This past year saw overall continuity at Sociological Theory, albeit also with some significant new developments. In our submissions rate and number of articles published, there was striking continuity. We received 153 new submissions, exactly the same number as in 2015. This total was somewhat lower than our number of new submissions in 2014, a record-breaking year when we had 183 papers come in, but still higher than the number we received in 2013 (112), 2012 (118), or earlier years at ST.  In addition, we considered 38 manuscripts carried over from 2015, almost exactly the same number as last year (39). And we published a total of 17 papers, two more than in 2015.

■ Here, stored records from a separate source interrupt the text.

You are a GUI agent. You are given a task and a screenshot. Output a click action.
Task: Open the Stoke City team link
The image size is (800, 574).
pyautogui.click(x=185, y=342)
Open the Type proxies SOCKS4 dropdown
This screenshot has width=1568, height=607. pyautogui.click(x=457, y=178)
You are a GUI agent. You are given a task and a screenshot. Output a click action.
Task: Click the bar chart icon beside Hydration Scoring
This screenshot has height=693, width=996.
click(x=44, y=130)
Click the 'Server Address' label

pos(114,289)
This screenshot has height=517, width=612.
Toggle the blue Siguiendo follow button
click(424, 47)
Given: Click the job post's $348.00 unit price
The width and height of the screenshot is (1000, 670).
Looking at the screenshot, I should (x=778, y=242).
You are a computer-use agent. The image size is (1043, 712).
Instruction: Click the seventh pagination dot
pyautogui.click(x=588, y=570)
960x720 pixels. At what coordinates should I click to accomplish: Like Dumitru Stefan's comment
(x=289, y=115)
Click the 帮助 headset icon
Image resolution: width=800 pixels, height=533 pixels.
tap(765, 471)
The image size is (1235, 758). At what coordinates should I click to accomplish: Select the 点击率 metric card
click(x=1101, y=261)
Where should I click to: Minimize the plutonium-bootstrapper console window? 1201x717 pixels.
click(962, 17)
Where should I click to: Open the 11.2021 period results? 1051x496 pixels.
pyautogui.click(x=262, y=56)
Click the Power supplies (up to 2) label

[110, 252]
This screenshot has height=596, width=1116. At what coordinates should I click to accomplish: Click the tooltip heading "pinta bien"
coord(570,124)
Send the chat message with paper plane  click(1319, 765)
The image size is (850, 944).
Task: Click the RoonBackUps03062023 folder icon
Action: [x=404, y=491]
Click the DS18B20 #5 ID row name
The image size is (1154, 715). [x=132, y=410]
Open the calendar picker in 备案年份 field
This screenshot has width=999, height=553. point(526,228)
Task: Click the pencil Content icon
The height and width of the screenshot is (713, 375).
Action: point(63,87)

One of my intended innovations as editor has been to publish manuscripts of widely varying lengths, including a few slightly longer than our usual 14,500 word count limit and others considerably shorter, all under the motto that ideas don’t always come in standard-size packages. In 2016, there were significant new developments along this front. We published excellent papers both above and below the standard length, and an exciting symposium will be coming out shortly with four short papers, roughly 4,500-5,000 words in length each, all addressing the general theme of “What is Good Theorizing?” The headliner of the symposium is Kieran Healy’s much anticipated paper, “Fuck Nuance,” about which a feature article was written in The Chronicle of Higher Education after Healy presented it at a recent ASA Annual Meeting.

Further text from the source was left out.